»»

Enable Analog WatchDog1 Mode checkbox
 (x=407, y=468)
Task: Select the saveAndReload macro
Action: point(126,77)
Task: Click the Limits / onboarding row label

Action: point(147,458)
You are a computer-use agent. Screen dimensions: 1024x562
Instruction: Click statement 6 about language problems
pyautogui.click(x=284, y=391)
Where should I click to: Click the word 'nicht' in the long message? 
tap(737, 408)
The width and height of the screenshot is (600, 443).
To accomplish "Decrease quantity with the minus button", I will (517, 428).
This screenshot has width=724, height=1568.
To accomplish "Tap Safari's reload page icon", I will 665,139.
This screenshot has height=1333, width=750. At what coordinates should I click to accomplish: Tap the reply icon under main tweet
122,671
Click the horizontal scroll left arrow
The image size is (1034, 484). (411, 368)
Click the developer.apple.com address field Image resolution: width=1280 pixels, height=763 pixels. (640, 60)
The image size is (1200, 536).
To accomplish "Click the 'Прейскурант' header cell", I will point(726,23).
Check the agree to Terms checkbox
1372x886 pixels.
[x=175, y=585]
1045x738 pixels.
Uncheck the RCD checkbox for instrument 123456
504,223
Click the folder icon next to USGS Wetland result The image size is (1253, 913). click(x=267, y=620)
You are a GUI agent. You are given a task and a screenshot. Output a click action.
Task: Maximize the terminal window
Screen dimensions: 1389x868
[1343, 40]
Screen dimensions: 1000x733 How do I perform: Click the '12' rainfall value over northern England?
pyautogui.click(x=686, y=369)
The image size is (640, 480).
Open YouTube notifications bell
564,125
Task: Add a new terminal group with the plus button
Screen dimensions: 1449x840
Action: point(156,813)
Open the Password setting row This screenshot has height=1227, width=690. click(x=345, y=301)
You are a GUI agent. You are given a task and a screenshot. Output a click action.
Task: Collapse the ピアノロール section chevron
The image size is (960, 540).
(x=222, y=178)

««

SET EXERCISE:
Convert the listing above into a numbered list with one line per item, leaving out the blank lines.

RESULT OF THE TASK:
1. Enable Analog WatchDog1 Mode checkbox
2.  (x=407, y=468)
3. Task: Select the saveAndReload macro
4. Action: point(126,77)
5. Task: Click the Limits / onboarding row label
6. Action: point(147,458)
7. You are a computer-use agent. Screen dimensions: 1024x562
8. Instruction: Click statement 6 about language problems
9. pyautogui.click(x=284, y=391)
10. Where should I click to: Click the word 'nicht' in the long message? 
11. tap(737, 408)
12. The width and height of the screenshot is (600, 443).
13. To accomplish "Decrease quantity with the minus button", I will (517, 428).
14. This screenshot has width=724, height=1568.
15. To accomplish "Tap Safari's reload page icon", I will 665,139.
16. This screenshot has height=1333, width=750. At what coordinates should I click to accomplish: Tap the reply icon under main tweet
17. 122,671
18. Click the horizontal scroll left arrow
19. The image size is (1034, 484). (411, 368)
20. Click the developer.apple.com address field Image resolution: width=1280 pixels, height=763 pixels. (640, 60)
21. The image size is (1200, 536).
22. To accomplish "Click the 'Прейскурант' header cell", I will point(726,23).
23. Check the agree to Terms checkbox
24. 1372x886 pixels.
25. [x=175, y=585]
26. 1045x738 pixels.
27. Uncheck the RCD checkbox for instrument 123456
28. 504,223
29. Click the folder icon next to USGS Wetland result The image size is (1253, 913). click(x=267, y=620)
30. You are a GUI agent. You are given a task and a screenshot. Output a click action.
31. Task: Maximize the terminal window
32. Screen dimensions: 1389x868
33. [1343, 40]
34. Screen dimensions: 1000x733 How do I perform: Click the '12' rainfall value over northern England?
35. pyautogui.click(x=686, y=369)
36. The image size is (640, 480).
37. Open YouTube notifications bell
38. 564,125
39. Task: Add a new terminal group with the plus button
40. Screen dimensions: 1449x840
41. Action: point(156,813)
42. Open the Password setting row This screenshot has height=1227, width=690. click(x=345, y=301)
43. You are a GUI agent. You are given a task and a screenshot. Output a click action.
44. Task: Collapse the ピアノロール section chevron
45. The image size is (960, 540).
46. (x=222, y=178)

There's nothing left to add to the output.